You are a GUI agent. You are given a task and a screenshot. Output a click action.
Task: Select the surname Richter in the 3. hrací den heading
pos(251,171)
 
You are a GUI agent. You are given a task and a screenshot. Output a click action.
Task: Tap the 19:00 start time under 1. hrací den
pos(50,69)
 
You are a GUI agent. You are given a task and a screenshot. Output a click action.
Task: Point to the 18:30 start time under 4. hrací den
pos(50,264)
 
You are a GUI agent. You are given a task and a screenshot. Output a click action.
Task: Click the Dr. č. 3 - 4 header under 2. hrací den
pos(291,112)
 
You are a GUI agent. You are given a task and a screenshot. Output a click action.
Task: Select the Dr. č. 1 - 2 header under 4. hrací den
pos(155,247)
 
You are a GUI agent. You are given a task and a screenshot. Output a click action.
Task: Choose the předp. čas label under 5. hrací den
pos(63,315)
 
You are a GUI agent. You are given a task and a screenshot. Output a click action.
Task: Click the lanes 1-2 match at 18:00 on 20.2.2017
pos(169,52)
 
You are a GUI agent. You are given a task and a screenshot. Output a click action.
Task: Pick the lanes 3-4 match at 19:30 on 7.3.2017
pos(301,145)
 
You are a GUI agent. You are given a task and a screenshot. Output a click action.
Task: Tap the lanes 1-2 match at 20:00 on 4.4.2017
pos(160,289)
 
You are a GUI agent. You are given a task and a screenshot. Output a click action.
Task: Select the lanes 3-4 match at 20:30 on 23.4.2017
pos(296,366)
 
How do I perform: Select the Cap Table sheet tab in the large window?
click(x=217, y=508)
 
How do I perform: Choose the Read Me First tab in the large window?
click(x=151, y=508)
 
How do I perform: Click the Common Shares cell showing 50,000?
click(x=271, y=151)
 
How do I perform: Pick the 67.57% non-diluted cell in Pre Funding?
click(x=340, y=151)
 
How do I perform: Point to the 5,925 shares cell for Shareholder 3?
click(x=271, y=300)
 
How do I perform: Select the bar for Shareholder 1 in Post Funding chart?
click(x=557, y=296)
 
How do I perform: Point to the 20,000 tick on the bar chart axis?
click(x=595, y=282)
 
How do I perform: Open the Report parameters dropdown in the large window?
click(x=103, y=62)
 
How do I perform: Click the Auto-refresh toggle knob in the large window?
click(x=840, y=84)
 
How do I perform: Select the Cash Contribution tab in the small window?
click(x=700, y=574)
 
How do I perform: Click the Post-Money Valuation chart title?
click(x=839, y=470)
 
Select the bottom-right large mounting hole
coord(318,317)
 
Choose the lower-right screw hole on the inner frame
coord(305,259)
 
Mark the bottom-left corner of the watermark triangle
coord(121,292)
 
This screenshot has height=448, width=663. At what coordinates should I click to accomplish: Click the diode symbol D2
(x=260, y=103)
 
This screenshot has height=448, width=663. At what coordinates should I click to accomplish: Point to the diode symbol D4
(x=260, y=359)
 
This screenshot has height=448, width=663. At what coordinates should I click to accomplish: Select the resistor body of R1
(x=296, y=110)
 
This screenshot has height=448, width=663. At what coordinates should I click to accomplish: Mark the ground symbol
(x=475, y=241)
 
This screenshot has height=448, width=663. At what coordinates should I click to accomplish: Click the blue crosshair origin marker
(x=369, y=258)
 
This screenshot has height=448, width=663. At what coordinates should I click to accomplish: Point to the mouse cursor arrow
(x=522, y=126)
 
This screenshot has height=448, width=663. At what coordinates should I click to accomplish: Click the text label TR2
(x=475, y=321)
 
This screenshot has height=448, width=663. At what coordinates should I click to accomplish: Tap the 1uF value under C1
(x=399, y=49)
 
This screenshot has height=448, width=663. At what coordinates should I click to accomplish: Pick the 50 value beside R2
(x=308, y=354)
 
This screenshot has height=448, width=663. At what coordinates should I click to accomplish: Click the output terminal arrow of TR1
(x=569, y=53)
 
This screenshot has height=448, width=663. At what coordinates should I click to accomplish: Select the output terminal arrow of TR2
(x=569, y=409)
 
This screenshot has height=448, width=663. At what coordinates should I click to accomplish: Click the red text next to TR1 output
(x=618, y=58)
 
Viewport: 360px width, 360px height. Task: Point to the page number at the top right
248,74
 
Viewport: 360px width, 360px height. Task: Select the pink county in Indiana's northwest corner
######
Please copy every one of the records above word for word, with nothing added or left out.

**Solution**
You are a GUI agent. You are given a task and a screenshot. Output a click action.
Task: Select the surname Richter in the 3. hrací den heading
pos(251,171)
 
You are a GUI agent. You are given a task and a screenshot. Output a click action.
Task: Tap the 19:00 start time under 1. hrací den
pos(50,69)
 
You are a GUI agent. You are given a task and a screenshot. Output a click action.
Task: Point to the 18:30 start time under 4. hrací den
pos(50,264)
 
You are a GUI agent. You are given a task and a screenshot. Output a click action.
Task: Click the Dr. č. 3 - 4 header under 2. hrací den
pos(291,112)
 
You are a GUI agent. You are given a task and a screenshot. Output a click action.
Task: Select the Dr. č. 1 - 2 header under 4. hrací den
pos(155,247)
 
You are a GUI agent. You are given a task and a screenshot. Output a click action.
Task: Choose the předp. čas label under 5. hrací den
pos(63,315)
 
You are a GUI agent. You are given a task and a screenshot. Output a click action.
Task: Click the lanes 1-2 match at 18:00 on 20.2.2017
pos(169,52)
 
You are a GUI agent. You are given a task and a screenshot. Output a click action.
Task: Pick the lanes 3-4 match at 19:30 on 7.3.2017
pos(301,145)
 
You are a GUI agent. You are given a task and a screenshot. Output a click action.
Task: Tap the lanes 1-2 match at 20:00 on 4.4.2017
pos(160,289)
 
You are a GUI agent. You are given a task and a screenshot. Output a click action.
Task: Select the lanes 3-4 match at 20:30 on 23.4.2017
pos(296,366)
 
How do I perform: Select the Cap Table sheet tab in the large window?
click(x=217, y=508)
 
How do I perform: Choose the Read Me First tab in the large window?
click(x=151, y=508)
 
How do I perform: Click the Common Shares cell showing 50,000?
click(x=271, y=151)
 
How do I perform: Pick the 67.57% non-diluted cell in Pre Funding?
click(x=340, y=151)
 
How do I perform: Point to the 5,925 shares cell for Shareholder 3?
click(x=271, y=300)
 
How do I perform: Select the bar for Shareholder 1 in Post Funding chart?
click(x=557, y=296)
 
How do I perform: Point to the 20,000 tick on the bar chart axis?
click(x=595, y=282)
 
How do I perform: Open the Report parameters dropdown in the large window?
click(x=103, y=62)
 
How do I perform: Click the Auto-refresh toggle knob in the large window?
click(x=840, y=84)
 
How do I perform: Select the Cash Contribution tab in the small window?
click(x=700, y=574)
 
How do I perform: Click the Post-Money Valuation chart title?
click(x=839, y=470)
 
Select the bottom-right large mounting hole
coord(318,317)
 
Choose the lower-right screw hole on the inner frame
coord(305,259)
 
Mark the bottom-left corner of the watermark triangle
coord(121,292)
 
This screenshot has height=448, width=663. At what coordinates should I click to accomplish: Click the diode symbol D2
(x=260, y=103)
 
This screenshot has height=448, width=663. At what coordinates should I click to accomplish: Point to the diode symbol D4
(x=260, y=359)
 
This screenshot has height=448, width=663. At what coordinates should I click to accomplish: Select the resistor body of R1
(x=296, y=110)
 
This screenshot has height=448, width=663. At what coordinates should I click to accomplish: Mark the ground symbol
(x=475, y=241)
 
This screenshot has height=448, width=663. At what coordinates should I click to accomplish: Click the blue crosshair origin marker
(x=369, y=258)
 
This screenshot has height=448, width=663. At what coordinates should I click to accomplish: Point to the mouse cursor arrow
(x=522, y=126)
 
This screenshot has height=448, width=663. At what coordinates should I click to accomplish: Click the text label TR2
(x=475, y=321)
 
This screenshot has height=448, width=663. At what coordinates should I click to accomplish: Tap the 1uF value under C1
(x=399, y=49)
 
This screenshot has height=448, width=663. At what coordinates should I click to accomplish: Pick the 50 value beside R2
(x=308, y=354)
 
This screenshot has height=448, width=663. At what coordinates should I click to accomplish: Click the output terminal arrow of TR1
(x=569, y=53)
 
This screenshot has height=448, width=663. At what coordinates should I click to accomplish: Select the output terminal arrow of TR2
(x=569, y=409)
 
This screenshot has height=448, width=663. At what coordinates should I click to accomplish: Click the red text next to TR1 output
(x=618, y=58)
 
Viewport: 360px width, 360px height. Task: Point to the page number at the top right
248,74
 
Viewport: 360px width, 360px height. Task: Select the pink county in Indiana's northwest corner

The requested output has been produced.